TASK BRIEF: Update the lines starting with the line that contains "Viewport: 1307px width, 657px height." and going on through the line that contains "Where should I" so that "dropdown" is replaced by "menu", leaving everything else unchanged, and reproduce only those lines.

DATA FOR THE TASK:

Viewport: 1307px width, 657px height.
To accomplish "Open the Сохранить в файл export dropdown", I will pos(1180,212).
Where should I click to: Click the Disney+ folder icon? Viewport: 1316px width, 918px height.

==

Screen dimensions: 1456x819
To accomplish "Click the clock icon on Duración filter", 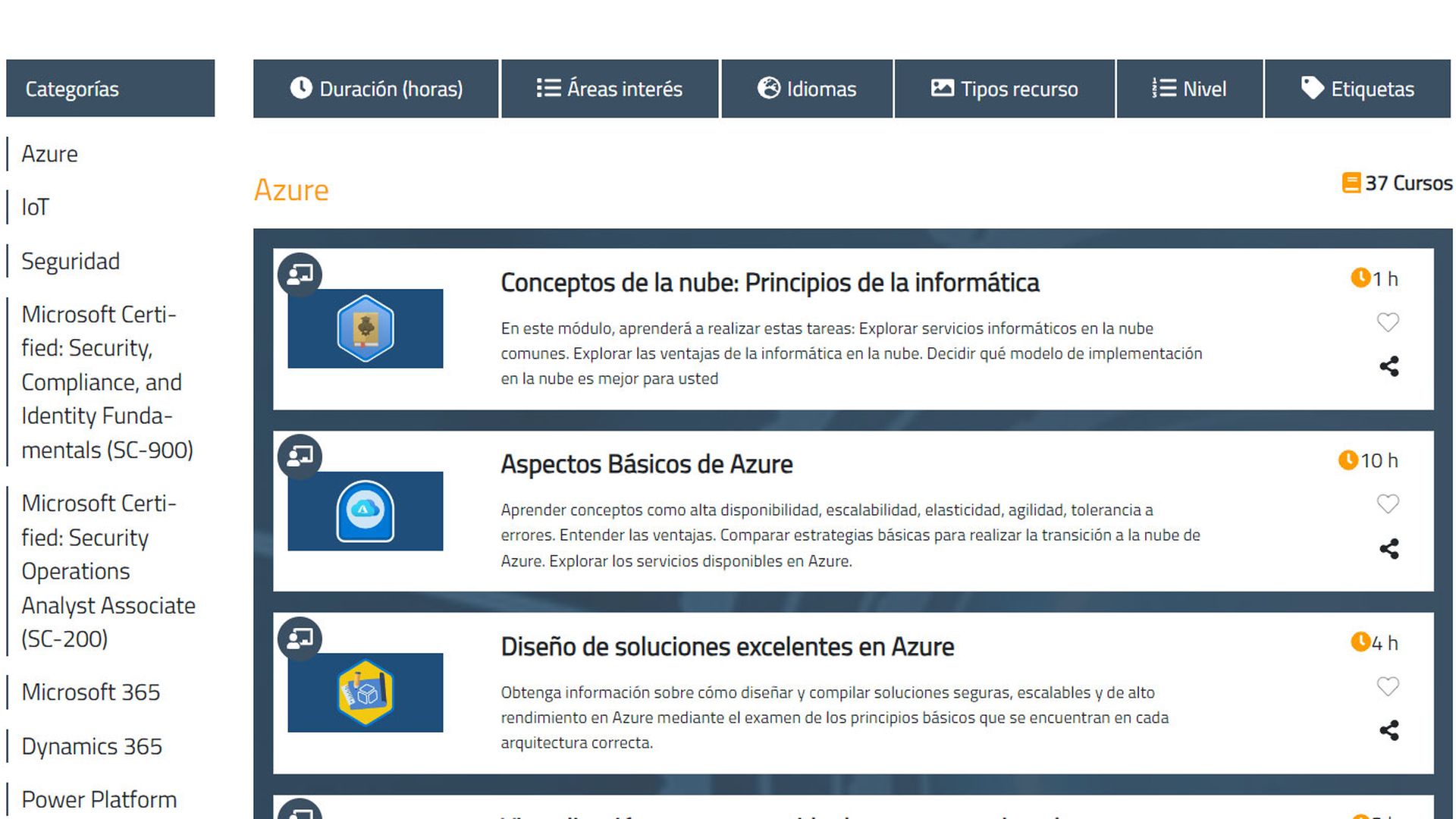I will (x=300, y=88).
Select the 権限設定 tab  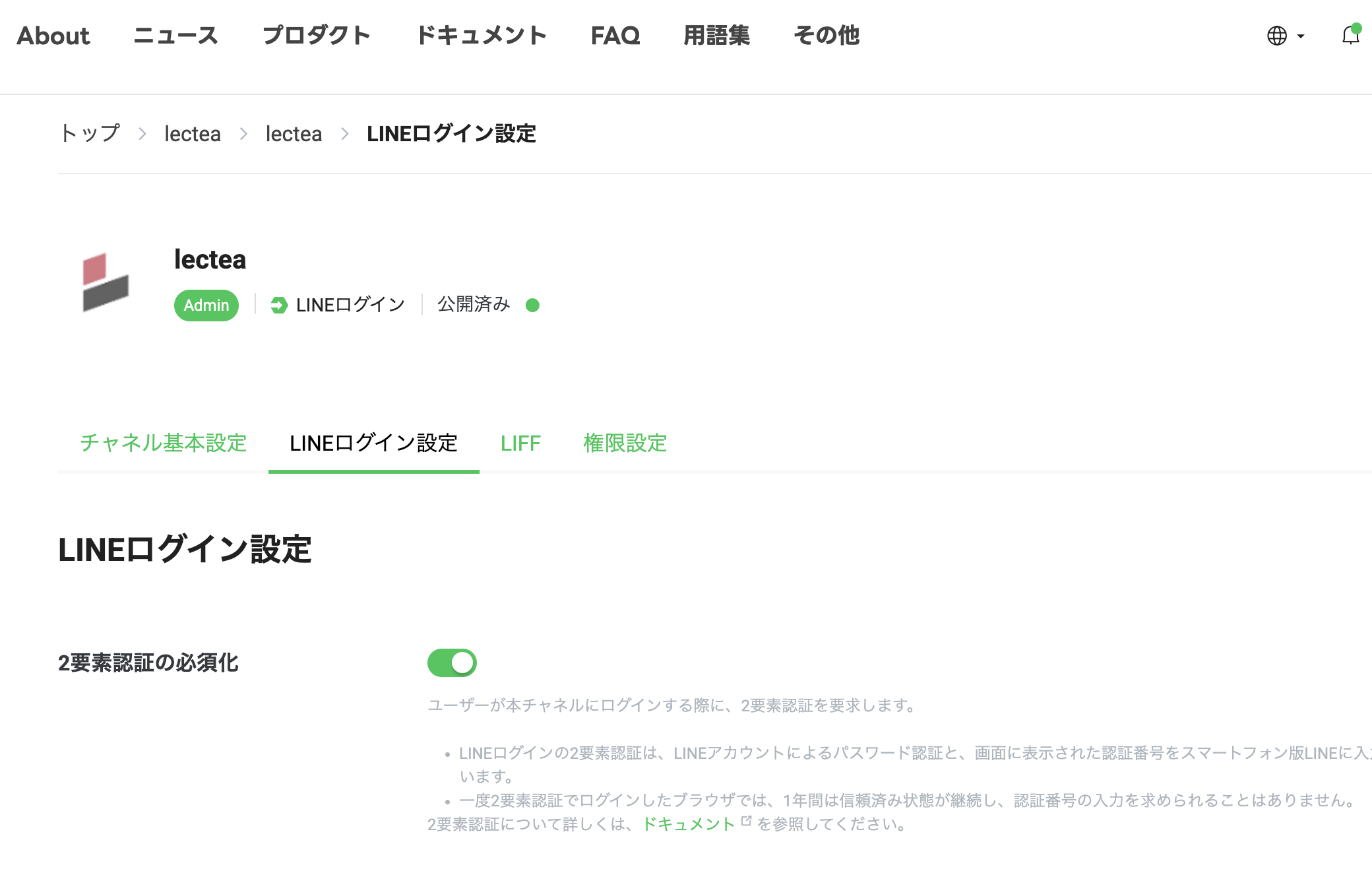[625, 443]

EXERCISE SOLUTION:
Viewport: 1307px width, 657px height.
To accomplish "Open the Сохранить в файл export menu", I will pos(1180,212).
Where should I click to: Click the Disney+ folder icon? Viewport: 1316px width, 918px height.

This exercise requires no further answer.